The snowflake for me this week was a UK mobile service provider that trapped me in an endless looping nightmare between their help desk bunnies (wherever their call centre warrens are) and the sales staff at a number of their high street stores.
In the end – and I’m not really sure it has ended yet – I feel fortunate to have escaped with my sanity intact and regret for the hair I have pulled from my already fast-balding scalp in frustration.
Initially, I thought that buying a local SIM card for pay-as-you-go service while I visited the UK for a month or so would save me horrendous “roving costs “on my contract in South Africa. But that proved expensive, so I decided to get a local contract instead.
“The best way to do it,” said the extremely friendly sales rep in the high street shop “is to get a local contract. As soon as it’s activated, implement the 30-day cancellation clause via our help desk. This way, you’ll get a month of calls and data, and if you convert to pay-as-you-go, you’ll get to keep the number for your future visits to the UK.”
Convinced by her charm and sales pitch, I signed along the dotted line. Unfortunately, as Julia Roberts said in Pretty Girl, “Big Mistake”.
This nightmare began the night I called the helpline to cancel the contract. The call centre lady, in an act of seriously efficient stupidity, cancelled the contract as we spoke. In mid-sentence, my phone went dead. No Service. No calls, no nothing except what Paul Simon described as, “the sound of silence”.
The next morning, I took a 30-minute bus ride to their shop. “We can’t help you,” said the sales lady. “We only do sales, so you’ll need to phone the help desk.”
“I can’t,” I replied, ” because they killed my connection.”
She pointed to a landline (yes, a landline in a cell phone shop) over in the corner. After a long wait, my plea for help was answered and my service reinstated.
That night, I tried again to cancel the contract. “You can’t do that while on the phone,” said the call centre bunny. “Go to the store.”
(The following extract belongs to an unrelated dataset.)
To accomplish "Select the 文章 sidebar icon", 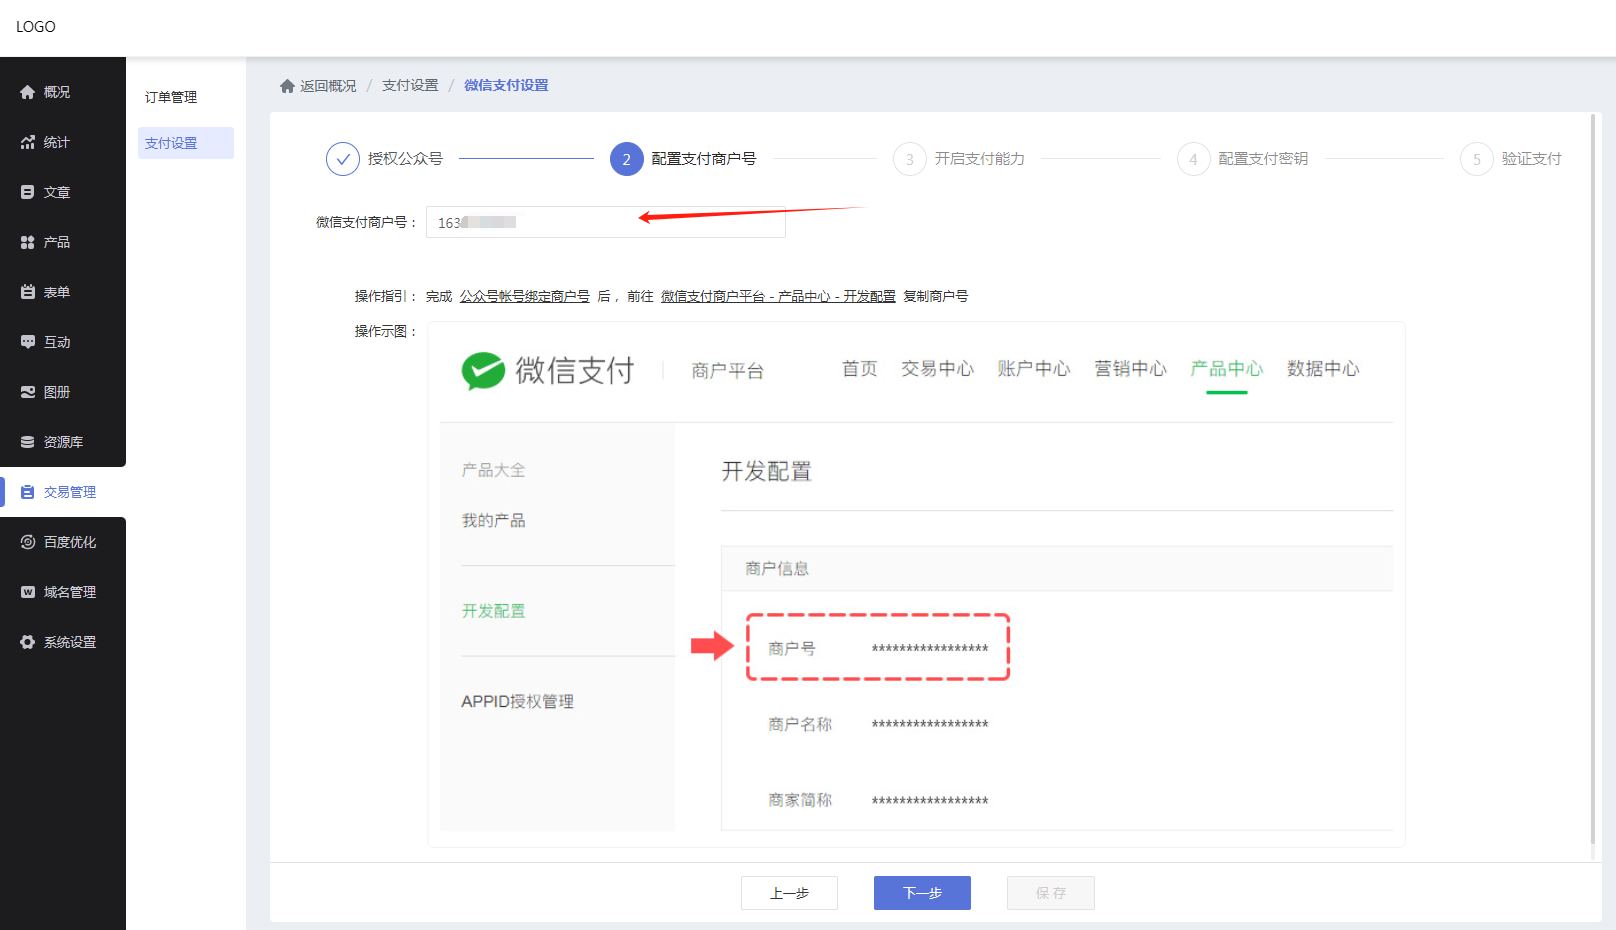I will [x=28, y=192].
So another day and another 30-minute bus journey led me back to the same spot I’d already been in. I was told to call the helpdesk. And so it went on and on and on until I was turned into a ranting lunatic as my call was passed from one shop to another – and one help desk bunny to another as if I was a hand grenade with the pin pulled…which I guess I was in a manner of speaking.
In the end, the problem appears to have been solved, although I’m not quite sure what the deal is: my London mobile works and I can make and receive calls and texts. So I will let sleeping dogs lie – for 30 days that is.
One day, I hope I’ll be able extract myself from this mobile hell and make the right connection with a service provider whose helpdesk can actually help – and a sales staff who can do more than point their complaining customers to a landline in the corner of the shop.
So much for the ads. The company now has one seriously unhappy customer. No ad spend budget or clever marketing campaign will help them win me back as a customer. It’s about service, guys. Cross that hurdle and any product will sell.